[Data records]
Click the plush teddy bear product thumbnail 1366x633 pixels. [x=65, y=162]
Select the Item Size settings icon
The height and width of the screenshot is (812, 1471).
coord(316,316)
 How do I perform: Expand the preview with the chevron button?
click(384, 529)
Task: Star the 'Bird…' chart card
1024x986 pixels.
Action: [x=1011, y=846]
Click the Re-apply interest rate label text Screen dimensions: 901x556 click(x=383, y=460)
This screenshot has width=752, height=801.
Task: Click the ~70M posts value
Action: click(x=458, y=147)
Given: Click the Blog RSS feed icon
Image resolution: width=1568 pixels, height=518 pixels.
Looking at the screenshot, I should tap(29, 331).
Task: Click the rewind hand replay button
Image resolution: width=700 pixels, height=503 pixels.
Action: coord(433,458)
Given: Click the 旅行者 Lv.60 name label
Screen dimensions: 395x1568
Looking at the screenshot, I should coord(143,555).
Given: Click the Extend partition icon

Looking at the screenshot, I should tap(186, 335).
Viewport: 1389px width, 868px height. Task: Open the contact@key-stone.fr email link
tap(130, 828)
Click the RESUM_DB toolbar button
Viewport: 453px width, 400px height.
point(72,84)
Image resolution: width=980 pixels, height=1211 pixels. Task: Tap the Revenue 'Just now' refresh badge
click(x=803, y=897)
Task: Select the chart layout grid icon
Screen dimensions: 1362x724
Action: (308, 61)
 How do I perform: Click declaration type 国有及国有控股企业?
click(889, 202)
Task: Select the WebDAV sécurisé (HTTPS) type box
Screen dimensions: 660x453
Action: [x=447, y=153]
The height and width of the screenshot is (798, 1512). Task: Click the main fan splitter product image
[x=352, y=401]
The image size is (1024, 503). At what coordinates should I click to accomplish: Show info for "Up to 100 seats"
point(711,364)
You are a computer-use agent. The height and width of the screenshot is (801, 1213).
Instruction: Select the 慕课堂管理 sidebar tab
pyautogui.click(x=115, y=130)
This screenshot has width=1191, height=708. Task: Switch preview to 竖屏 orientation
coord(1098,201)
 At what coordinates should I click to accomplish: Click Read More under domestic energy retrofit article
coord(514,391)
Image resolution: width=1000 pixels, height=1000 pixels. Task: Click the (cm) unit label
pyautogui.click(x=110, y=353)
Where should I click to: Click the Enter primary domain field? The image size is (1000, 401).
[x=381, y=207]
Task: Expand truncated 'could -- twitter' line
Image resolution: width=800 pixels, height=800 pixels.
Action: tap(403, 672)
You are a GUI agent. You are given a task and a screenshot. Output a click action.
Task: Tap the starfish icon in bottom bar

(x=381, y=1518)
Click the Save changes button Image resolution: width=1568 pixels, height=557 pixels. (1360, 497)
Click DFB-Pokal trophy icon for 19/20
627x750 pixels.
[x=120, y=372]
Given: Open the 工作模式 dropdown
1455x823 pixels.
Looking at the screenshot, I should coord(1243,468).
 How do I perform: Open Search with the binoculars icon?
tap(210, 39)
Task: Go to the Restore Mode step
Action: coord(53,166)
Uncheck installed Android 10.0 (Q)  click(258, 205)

** What is expected **
Only lines that include "agent" belong in the answer; return them from the entries above.

** Result **
You are a computer-use agent. The height and width of the screenshot is (801, 1213).
You are a GUI agent. You are given a task and a screenshot. Output a click action.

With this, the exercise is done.